Wide Bay Hospital and Health Board Chair Peta Jamieson said the Quality of Care Report was an important tool to analyse the service’s performance, identify how to drive continual improvement for patients and help boost public confidence in WBHHS’s standards of care.
“The Quality of Care Report is part of our commitment to communicate openly about how WBHHS is doing, and to help our community make informed choices about their own health care,” Ms Jamieson said.

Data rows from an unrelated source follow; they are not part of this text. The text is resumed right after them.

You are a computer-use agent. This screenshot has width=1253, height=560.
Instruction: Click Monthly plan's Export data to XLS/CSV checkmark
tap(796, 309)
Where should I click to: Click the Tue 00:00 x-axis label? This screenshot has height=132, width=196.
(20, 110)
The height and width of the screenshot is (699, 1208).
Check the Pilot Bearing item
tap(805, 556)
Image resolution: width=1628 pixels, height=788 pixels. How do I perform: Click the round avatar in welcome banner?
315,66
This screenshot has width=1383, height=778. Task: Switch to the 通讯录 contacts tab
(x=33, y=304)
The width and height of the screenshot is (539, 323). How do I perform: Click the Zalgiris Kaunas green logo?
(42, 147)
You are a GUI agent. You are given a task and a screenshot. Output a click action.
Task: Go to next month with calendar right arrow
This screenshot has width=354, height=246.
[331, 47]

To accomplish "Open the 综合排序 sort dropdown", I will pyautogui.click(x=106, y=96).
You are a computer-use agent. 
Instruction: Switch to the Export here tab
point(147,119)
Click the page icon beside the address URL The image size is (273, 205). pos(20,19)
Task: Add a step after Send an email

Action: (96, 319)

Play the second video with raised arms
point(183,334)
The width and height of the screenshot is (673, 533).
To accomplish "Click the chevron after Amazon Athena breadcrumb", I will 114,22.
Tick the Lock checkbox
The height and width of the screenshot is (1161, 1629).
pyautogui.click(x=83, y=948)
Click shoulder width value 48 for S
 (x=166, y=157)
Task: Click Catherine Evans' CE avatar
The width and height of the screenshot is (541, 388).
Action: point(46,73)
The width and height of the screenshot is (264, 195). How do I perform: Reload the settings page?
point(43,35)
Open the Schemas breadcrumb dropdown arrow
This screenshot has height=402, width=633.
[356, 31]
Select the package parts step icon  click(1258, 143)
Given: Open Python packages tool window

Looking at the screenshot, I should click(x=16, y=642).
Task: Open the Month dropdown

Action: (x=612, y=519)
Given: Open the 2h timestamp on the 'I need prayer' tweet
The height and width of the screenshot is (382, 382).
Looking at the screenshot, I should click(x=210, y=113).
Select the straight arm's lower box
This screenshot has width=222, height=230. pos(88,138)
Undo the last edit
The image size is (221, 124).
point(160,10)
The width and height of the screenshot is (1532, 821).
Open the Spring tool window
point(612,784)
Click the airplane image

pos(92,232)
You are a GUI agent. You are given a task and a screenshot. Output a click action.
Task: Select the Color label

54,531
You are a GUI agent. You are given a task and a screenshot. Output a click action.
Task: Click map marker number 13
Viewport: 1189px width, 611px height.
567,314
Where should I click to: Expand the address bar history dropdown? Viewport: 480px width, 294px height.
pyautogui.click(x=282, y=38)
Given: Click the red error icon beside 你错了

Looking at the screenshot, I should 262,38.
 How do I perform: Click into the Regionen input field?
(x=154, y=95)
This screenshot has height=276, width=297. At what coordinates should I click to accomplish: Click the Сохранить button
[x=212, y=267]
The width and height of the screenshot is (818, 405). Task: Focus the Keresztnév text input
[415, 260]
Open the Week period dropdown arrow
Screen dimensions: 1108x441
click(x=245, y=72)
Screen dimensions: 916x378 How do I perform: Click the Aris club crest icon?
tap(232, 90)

“The report not only reveals nation-leading elective surgery performance, but captures the broader picture of how WBHHS is delivering safer, quality treatment to patients each and every day.
“While it’s sometimes easy to express a health service’s performance through the narrow lens of waiting time performance, in reality our care is much broader than that – and a great deal of work goes on to ensure patients have the best possible outcome and experience.
“The Quality of Care Report, together with our consumer engagement processes, are key parts of getting the results for our patients that we’re all striving for as health providers.”
Acting Chief Executive Debbie Carroll said another important aspect of the report was its transparency about areas that WBHHS was working to improve, such as pressure injury incidents and discharges against medical advice.
“It’s important to continually assess our delivery of care and identify areas where we need to make improvements, which the Quality of Care Report helps us to do,” Ms Carroll said.
“We can also look back on previous reports and see where our actions have resulted in improvements, such as our discharge summaries – which improved from 33% finalised in 48 hours in 2017-18 to 89% in 2018-19.
“These discharge summaries are vital to providing patients and their carers with information about what care has been provided to them during their time with us and about what they and their general practitioner need to do when they return home.
“It’s also really pleasing that our emergency length of stay data shows a higher percentage of patients are being admitted as an inpatient or returned home within the Queensland Health benchmark of four hours, despite increased demand on our emergency departments.”